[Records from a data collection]

——————————

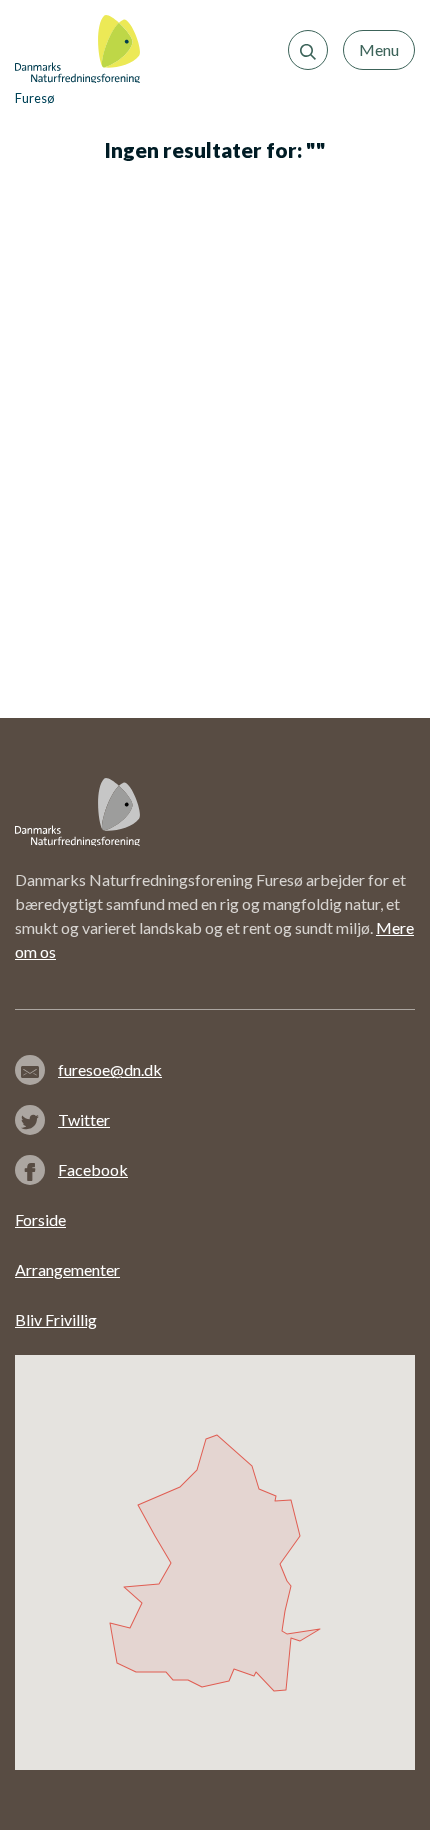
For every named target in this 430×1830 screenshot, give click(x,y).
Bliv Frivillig (56, 1319)
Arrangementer (67, 1269)
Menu (379, 49)
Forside (40, 1219)
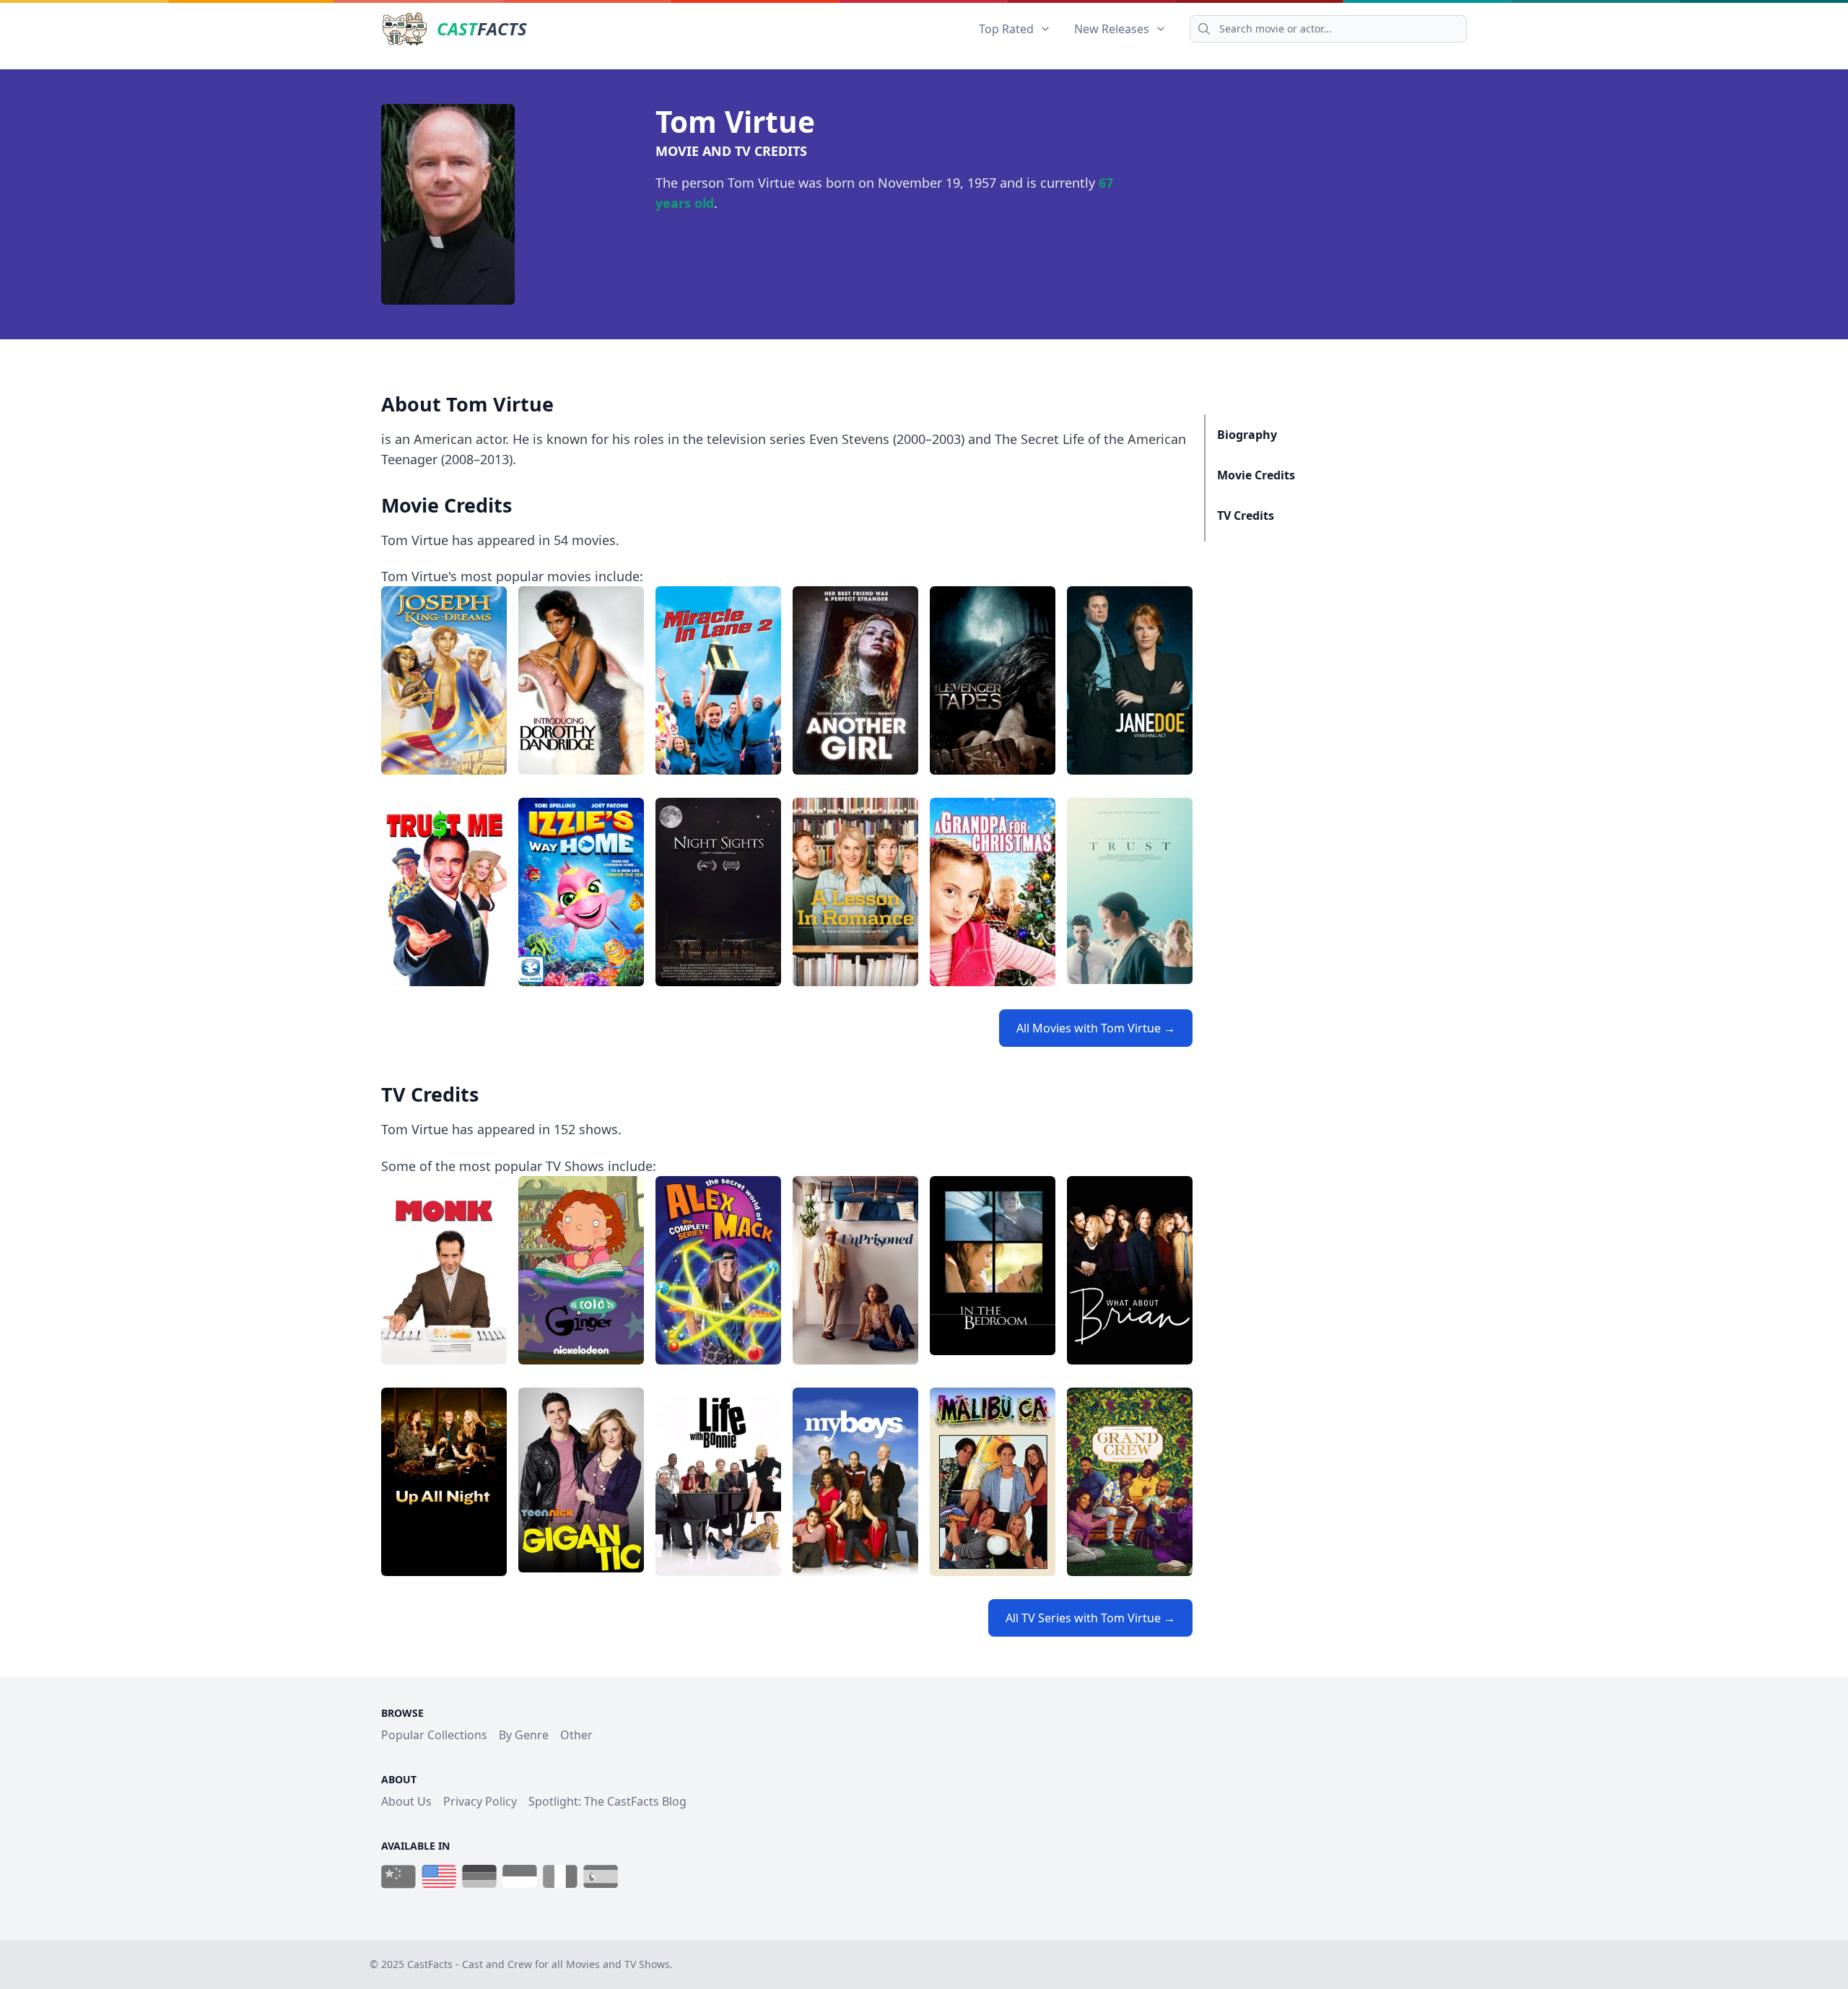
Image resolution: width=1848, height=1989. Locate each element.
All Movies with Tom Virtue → (1095, 1028)
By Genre (524, 1735)
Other (576, 1735)
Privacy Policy (480, 1801)
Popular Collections (434, 1735)
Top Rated (1006, 29)
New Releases (1111, 29)
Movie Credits (1256, 475)
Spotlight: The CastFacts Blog (607, 1801)
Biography (1247, 435)
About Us (406, 1801)
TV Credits (1245, 515)
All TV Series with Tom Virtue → (1090, 1618)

——————————

### PROBLEM REQUIREMENTS
Above are records with pictures; repeat the records exactly and leave the pictures out.

### SOLUTION TO THIS TASK
For every named target in this 430×1830 screenshot, give click(x,y).
Bliv Frivillig (56, 1319)
Arrangementer (67, 1269)
Menu (379, 49)
Forside (40, 1219)
Image resolution: width=1848, height=1989. Locate each element.
All Movies with Tom Virtue → (1095, 1028)
By Genre (524, 1735)
Other (576, 1735)
Privacy Policy (480, 1801)
Popular Collections (434, 1735)
Top Rated (1006, 29)
New Releases (1111, 29)
Movie Credits (1256, 475)
Spotlight: The CastFacts Blog (607, 1801)
Biography (1247, 435)
About Us (406, 1801)
TV Credits (1245, 515)
All TV Series with Tom Virtue → (1090, 1618)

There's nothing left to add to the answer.